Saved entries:

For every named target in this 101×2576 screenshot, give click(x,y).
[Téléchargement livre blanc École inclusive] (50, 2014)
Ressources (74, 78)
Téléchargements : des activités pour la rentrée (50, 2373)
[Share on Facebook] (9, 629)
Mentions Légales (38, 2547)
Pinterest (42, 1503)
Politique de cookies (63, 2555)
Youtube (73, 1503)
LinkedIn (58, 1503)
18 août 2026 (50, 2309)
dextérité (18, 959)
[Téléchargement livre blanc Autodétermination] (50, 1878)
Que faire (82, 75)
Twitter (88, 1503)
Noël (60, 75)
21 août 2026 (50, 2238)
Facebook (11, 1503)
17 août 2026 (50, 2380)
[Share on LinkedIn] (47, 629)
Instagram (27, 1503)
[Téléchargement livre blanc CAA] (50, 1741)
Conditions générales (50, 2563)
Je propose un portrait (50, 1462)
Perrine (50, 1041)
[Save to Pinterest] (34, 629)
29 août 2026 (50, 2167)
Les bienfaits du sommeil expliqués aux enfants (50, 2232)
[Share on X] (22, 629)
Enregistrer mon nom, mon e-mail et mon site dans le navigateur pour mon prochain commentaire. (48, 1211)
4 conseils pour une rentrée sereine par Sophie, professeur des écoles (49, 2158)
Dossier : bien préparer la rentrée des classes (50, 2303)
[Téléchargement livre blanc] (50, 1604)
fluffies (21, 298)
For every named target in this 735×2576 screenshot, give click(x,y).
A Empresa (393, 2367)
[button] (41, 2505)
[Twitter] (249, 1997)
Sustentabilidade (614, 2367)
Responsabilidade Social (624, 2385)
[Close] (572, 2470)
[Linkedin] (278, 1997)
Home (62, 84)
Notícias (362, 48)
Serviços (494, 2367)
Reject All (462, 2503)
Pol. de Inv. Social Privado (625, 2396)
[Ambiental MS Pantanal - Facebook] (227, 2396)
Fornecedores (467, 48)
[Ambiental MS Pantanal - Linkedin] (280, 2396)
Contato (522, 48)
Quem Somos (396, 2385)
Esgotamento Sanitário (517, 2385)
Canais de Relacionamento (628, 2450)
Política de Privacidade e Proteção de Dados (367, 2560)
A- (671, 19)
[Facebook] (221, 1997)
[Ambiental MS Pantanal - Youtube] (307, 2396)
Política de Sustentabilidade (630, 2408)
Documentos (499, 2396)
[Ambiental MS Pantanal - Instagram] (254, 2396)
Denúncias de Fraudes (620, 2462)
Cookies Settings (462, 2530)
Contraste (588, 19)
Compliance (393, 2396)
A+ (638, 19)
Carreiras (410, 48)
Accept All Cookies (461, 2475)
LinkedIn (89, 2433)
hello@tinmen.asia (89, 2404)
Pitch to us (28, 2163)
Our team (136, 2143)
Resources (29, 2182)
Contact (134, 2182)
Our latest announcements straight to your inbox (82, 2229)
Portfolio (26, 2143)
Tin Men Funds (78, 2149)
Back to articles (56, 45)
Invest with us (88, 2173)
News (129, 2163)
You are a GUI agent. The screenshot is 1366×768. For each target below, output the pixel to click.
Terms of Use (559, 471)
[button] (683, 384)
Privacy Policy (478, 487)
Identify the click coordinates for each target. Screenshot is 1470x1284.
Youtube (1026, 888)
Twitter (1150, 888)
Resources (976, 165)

ASSIGNED TASK:
Look above for the line that contains "A+ (638, 19)". Starting there, transcribe every line exactly until you have copied the line that contains "Portfolio (26, 2143)".

YOUR RESPONSE:
A+ (638, 19)
Carreiras (410, 48)
Accept All Cookies (461, 2475)
LinkedIn (89, 2433)
hello@tinmen.asia (89, 2404)
Pitch to us (28, 2163)
Our team (136, 2143)
Resources (29, 2182)
Contact (134, 2182)
Our latest announcements straight to your inbox (82, 2229)
Portfolio (26, 2143)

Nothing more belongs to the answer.